- **Try it**: Please say how many lines below include the word "link", with nothing beyond the number.

Information provided START

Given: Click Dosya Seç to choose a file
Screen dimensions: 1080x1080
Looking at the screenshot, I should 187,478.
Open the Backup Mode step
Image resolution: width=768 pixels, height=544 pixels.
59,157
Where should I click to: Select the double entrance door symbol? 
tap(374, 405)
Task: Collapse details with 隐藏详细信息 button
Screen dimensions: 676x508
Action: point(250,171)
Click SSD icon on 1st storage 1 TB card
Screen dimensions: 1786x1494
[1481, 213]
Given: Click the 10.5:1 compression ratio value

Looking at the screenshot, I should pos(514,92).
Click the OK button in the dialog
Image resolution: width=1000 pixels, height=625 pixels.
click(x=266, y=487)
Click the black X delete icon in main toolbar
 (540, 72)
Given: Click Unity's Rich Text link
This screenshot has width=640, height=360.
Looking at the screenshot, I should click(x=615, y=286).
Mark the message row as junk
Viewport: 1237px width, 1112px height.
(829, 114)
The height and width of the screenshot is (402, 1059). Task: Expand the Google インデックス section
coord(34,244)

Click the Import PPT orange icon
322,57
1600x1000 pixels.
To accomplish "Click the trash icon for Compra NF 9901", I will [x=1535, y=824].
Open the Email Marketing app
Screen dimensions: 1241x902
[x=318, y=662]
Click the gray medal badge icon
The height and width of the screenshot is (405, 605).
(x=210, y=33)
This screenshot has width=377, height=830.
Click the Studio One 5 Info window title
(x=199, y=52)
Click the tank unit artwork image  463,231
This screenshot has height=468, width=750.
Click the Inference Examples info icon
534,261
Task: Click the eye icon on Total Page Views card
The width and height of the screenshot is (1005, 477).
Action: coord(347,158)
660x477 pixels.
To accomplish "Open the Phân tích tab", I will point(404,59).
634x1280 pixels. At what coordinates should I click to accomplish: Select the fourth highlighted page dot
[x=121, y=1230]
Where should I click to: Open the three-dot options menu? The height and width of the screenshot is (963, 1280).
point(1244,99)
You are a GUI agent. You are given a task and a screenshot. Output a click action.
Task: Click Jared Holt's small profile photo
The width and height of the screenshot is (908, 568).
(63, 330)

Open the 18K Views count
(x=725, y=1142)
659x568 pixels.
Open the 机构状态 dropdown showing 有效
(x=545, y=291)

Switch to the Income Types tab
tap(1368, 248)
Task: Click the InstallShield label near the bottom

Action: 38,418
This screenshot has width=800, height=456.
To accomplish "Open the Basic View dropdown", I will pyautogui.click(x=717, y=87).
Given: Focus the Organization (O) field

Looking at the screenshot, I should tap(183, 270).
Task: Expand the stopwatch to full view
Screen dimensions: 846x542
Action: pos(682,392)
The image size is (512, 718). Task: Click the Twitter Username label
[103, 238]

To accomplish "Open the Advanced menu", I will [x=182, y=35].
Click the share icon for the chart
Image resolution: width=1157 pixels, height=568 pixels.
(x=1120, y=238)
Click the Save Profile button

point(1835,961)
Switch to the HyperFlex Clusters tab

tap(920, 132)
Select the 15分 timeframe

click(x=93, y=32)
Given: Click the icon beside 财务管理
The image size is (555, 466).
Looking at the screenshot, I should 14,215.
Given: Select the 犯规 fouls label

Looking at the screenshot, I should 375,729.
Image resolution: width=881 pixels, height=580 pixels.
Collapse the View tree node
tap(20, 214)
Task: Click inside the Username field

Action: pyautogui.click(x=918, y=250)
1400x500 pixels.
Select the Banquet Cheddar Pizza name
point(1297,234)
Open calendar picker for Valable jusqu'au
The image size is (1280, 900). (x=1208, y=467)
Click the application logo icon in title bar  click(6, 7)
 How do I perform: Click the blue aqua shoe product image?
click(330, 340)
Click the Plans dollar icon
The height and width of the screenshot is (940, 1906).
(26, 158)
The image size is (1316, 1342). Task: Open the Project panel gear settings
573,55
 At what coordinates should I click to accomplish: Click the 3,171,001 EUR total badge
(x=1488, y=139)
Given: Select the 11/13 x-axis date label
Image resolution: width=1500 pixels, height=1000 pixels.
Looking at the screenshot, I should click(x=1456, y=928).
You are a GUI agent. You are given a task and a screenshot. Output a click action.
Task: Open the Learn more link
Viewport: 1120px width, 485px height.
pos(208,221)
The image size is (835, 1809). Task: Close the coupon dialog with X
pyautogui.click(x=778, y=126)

Information provided END

- **Task result**: 2